Parken in zweiter Reihe und Verkehrschaos. So sieht das Tal aktuell noch aus. © Andreas Gregor

München - Fußgängerzone, autofrei oder doch "nur" autoreduziert? Um diese Begrifflichkeiten gab es gestern einen Streit. Für die weitere Planung für ein weitgehend autofreies Tal stimmte der Stadtrat gestern im Mobilitäts- und Planungsausschuss dann doch.

Auch über das grobe Ziel ist man sich einig: Der 350 Meter lange Straßenzug in der Altstadt soll für Fußgänger künftig so attraktiv wie möglich gestaltet werden. Nachdem Ende Mai bereits die Fußgängerzone bis zur Dienerstraße erweitert wurde, kann nun ein durchgängiger Fußgänger-Bereich vom Hauptbahnhof bis zum Isartor entstehen.

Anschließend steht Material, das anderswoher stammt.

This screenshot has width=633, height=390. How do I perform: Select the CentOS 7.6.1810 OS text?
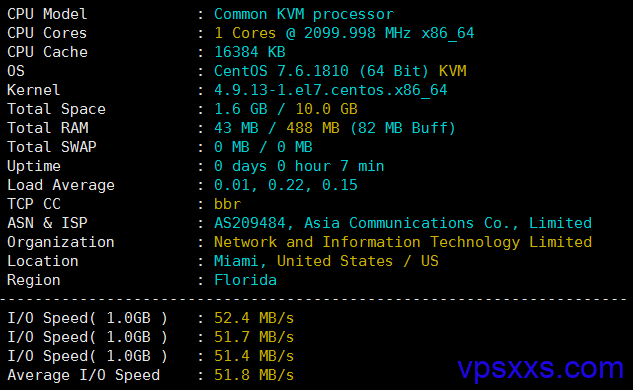pos(281,71)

Vor allem Autos sollen dem Tal fernbleiben, Radfahrer, öffentlicher Nahverkehr und Lieferfahrzeuge sollen nach wie vor erlaubt sein. Damit werde die Vision einer "autofreien" Altstadt ein Stück konkreter. Grünen-Fraktionschef Florian Roth bezeichnete das Tal als das "Kern- und Herzprojekt" einer autofreien Altstadt, da es sich um die "Eingangsschneise in die Altstadt" handele.

"Das Tal wird nie eine Fußgängerzone"

CSU-Fraktionschef Manuel Pretzl hatte derweil Probleme mit der Bezeichnung "Fußgängerzone" im Zusammenhang mit dem Tal. Der Grund, so sagt er: "Wenn wir realistisch sind, wird das Tal nie eine Fußgängerzone werden können." Neben ÖPNV gebe es noch einige Hotels und Anwohner-Tiefgaragen, die angefahren werden müssten, so der Fraktionschef.

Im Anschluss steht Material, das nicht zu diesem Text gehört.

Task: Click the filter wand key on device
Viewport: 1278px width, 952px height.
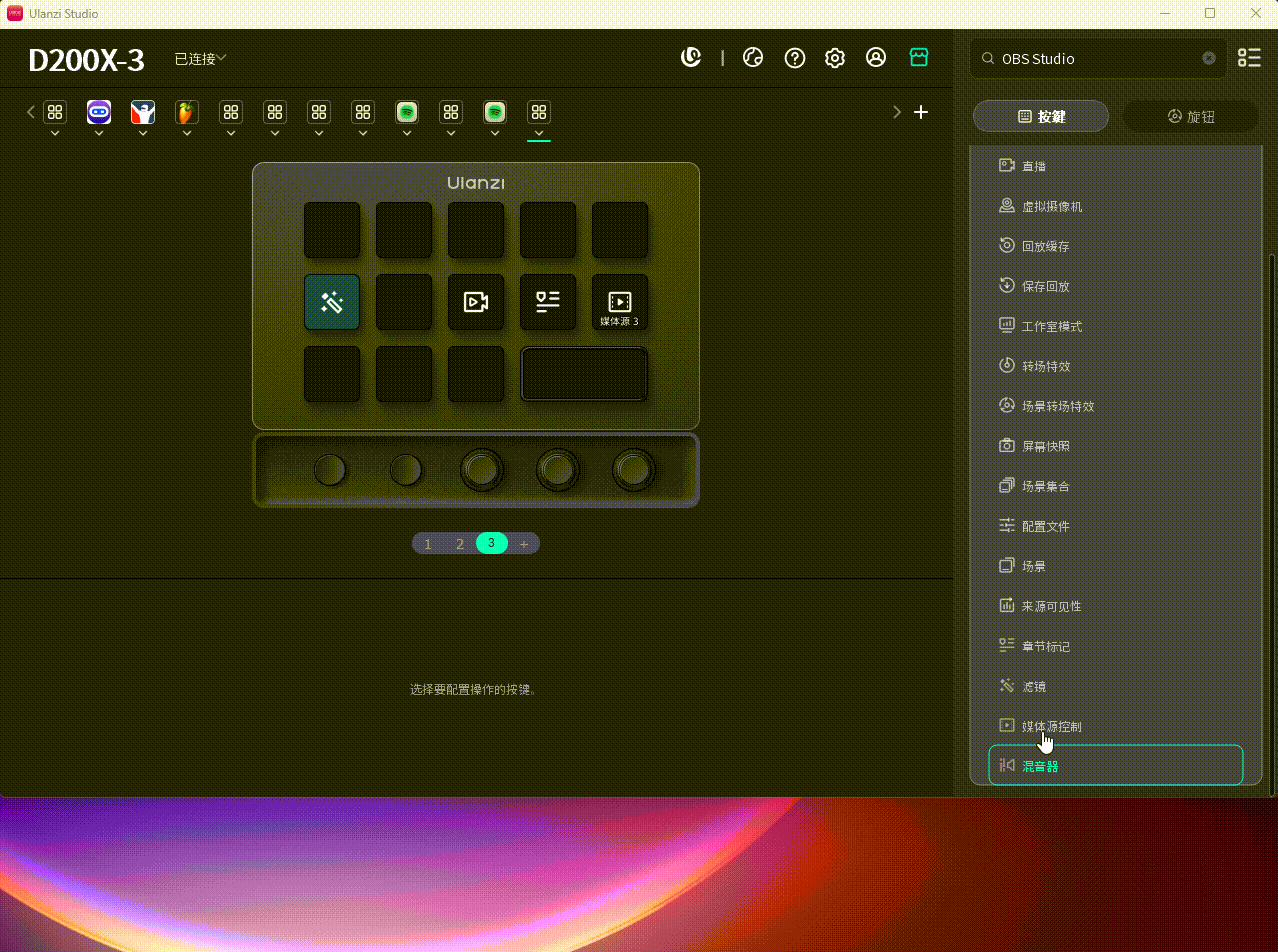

Und FDP-Fraktionschef Jörg Hoffmann sah den Parkplatzwegfall als solchen kritisch. Er nennt in dem Zusammenhang auch die Tiefgarage am Thomas-Wimmer-Ring. Die sei "ein reines Tauschgeschäft zu Ungunsten der Autofahrer". Denn das Parkhaus in der Hildegardstraße wird schließlich abgerissen. "Es werden also tatsächlich immer weniger Stellplätze in der Altstadt. Und mit dieser Vorlage werden es nochmal weniger", schimpfte Hoffmann.

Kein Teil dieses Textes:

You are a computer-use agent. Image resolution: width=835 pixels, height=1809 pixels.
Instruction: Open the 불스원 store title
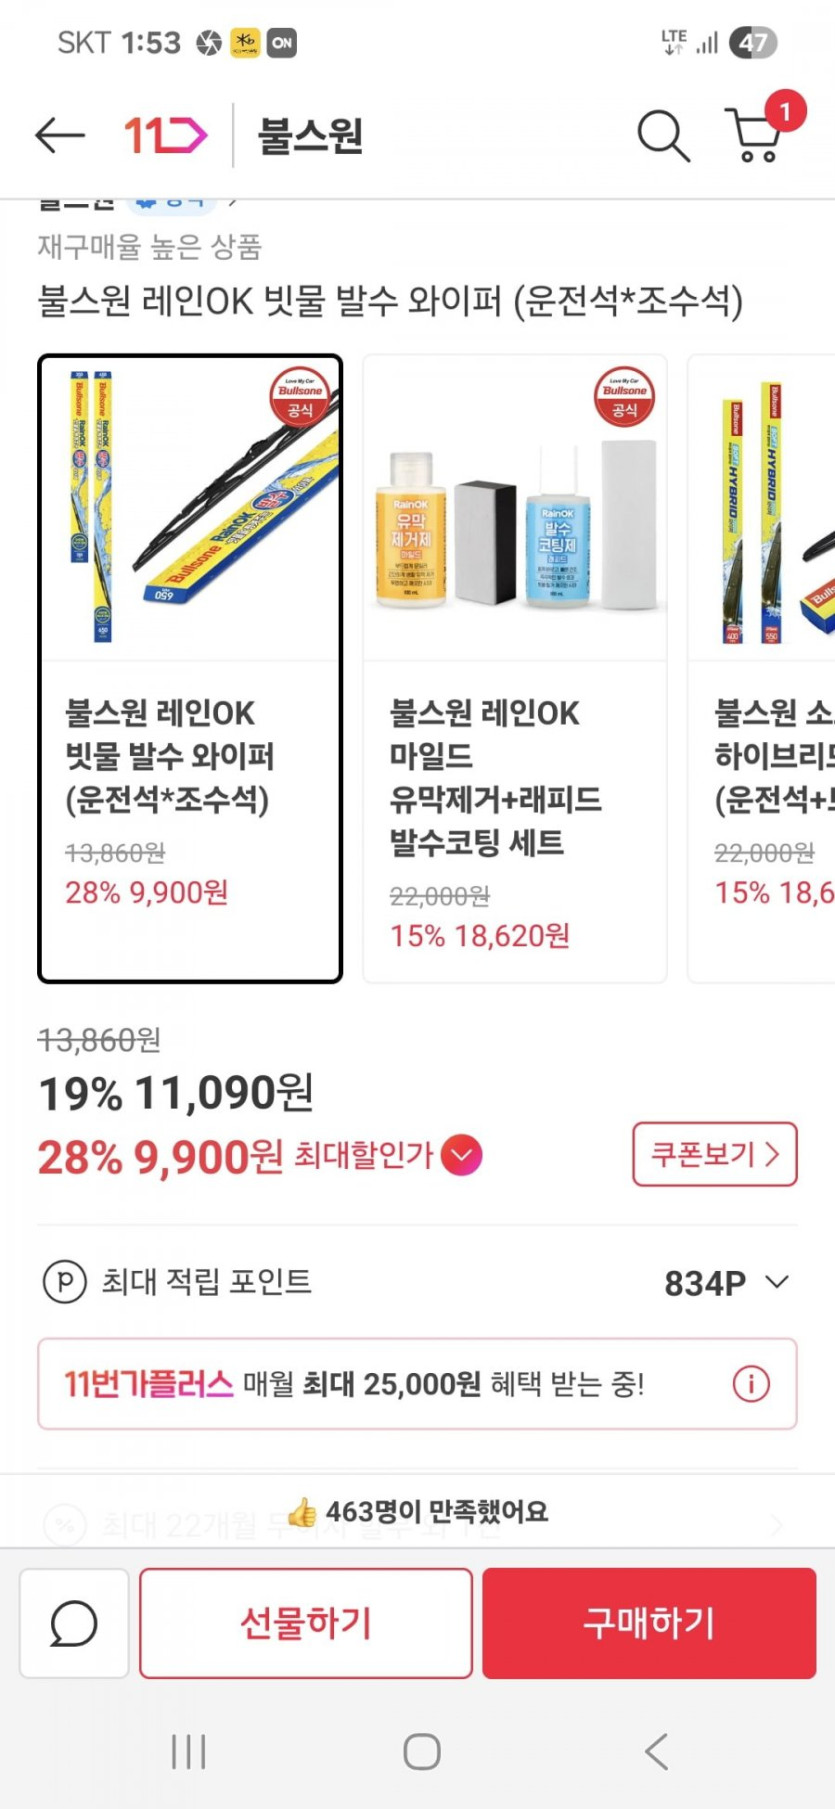pos(310,135)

Florian Roth konterte: "Die FDP/Bayernpartei will für jeden Parkplatz kämpfen." Und an Pretzl gerichtet: "Ob nun autoreduziert, autoarm oder autofrei. Das ist doch ein Krampf." Egal wie die Stadträte es nun bezeichnen mögen. Flanierende müssen sich so oder so noch ein bisserl gedulden.

Denn ein zügiger Umbau sei während der Bauarbeiten zur Zweiten Stammstrecke eh nicht möglich, da das Tal Hauptanfahrtsroute für den Baustellenverkehr ist, steht in der Vorlage. Die Zweite Stammstrecke wird jedoch nicht vor 2028 fertiggestellt.

Deshalb sagte Stadtrat Nikolaus Gradl (SPD): "Wir fordern die Deutsche Bahn auf, dass sie die Baustelle am Marienhof im vereinbarten Zeitraum fertigstellt." Also ebenfalls 2028. So lange werde man aber mit der Umgestaltung des Tals nicht warten. Gradl forderte auch, dass keine Verbrennerbusse mehr durch den Straßenabschnitt fahren sollen, sondern E-Busse.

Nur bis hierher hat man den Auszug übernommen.